The president followed up on those statements at a press event where he talked about the need for military funding in light of the latest missile launch by North Korea.  Referring to Democratic leaders he added "They should be calling immediately and saying we want to see you but probably they won't because the only thing important to them is raising taxes. "

This comes on the heels of Trump's lunch with lawmakers on Capitol Hill Tuesday where the president touted his plan for tax reform. He called the meeting with GOP leaders "phenomenal" adding it was a "love-fest" with lawmakers who really want to see tax reform happen.  

Speaker of the House Paul Ryan, R-WI,  added he was disappointed the Democrats did not come to the White House for the meeting.

"We have important work to do. We have big deadlines to meet," he said. 

Sen. Mitch McConnell, R- Ky., echoed these sentiments saying that during the previous administration he could not "recall ever turning down an opportunity to go down to the White House."

The president says he is willing to reach across the aisles to get a deal for the American people but two top Democrats boycotted the meeting.  Rep. Nancy Pelosi, D - Calif., and Sen.

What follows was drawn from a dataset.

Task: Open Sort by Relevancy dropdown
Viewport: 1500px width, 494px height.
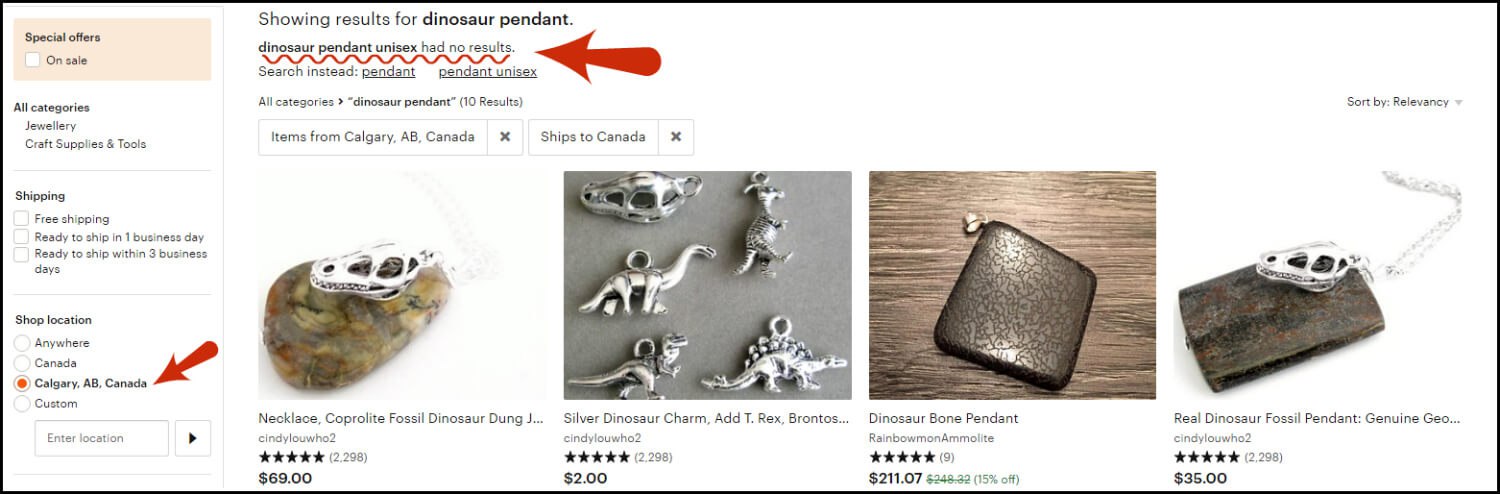Action: 1405,102
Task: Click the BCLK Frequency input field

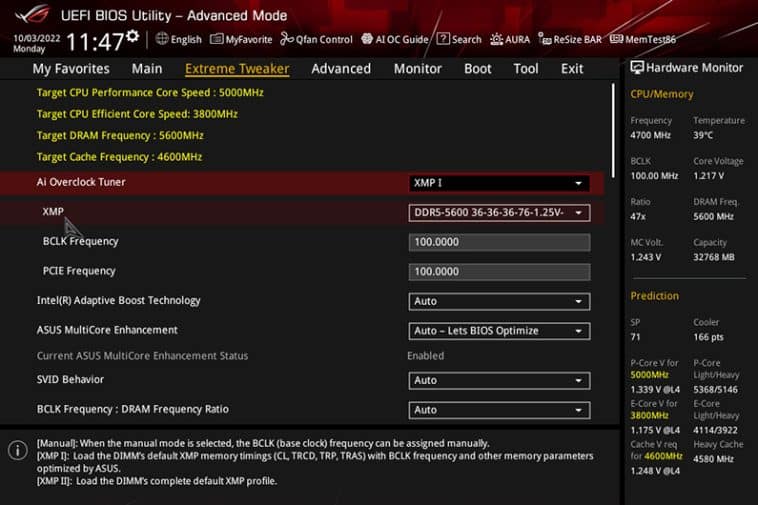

Chuck Schumer, D - NY, said they did not attend because Trump attacked them on social media.  The lawmakers pointed to an earlier tweet where the president said he "didn't see a deal" between the two sides because both Pelosi and Schumer "want illegal immigrants flooding into our Country unchecked, are weak on Crime and want to substantially RAISE Taxes."

In her own tweet, Pelosi said she is willing to deal with Republicans but not the president.

"Given that the president doesn't see a deal between Democrats and the White House, we believe the best path forward is to continue negotiating with our Republican counterparts in Congress instead," she wrote. 

At the White House, Press Secretary Sarah Huckabee Sanders is hoping that cooler heads will prevail.  Sanders told the press that the president's offer to meet is still open to the lawmakers.  She added it is time to put away the "pettiness" and urges leaders to "show up and get to work."  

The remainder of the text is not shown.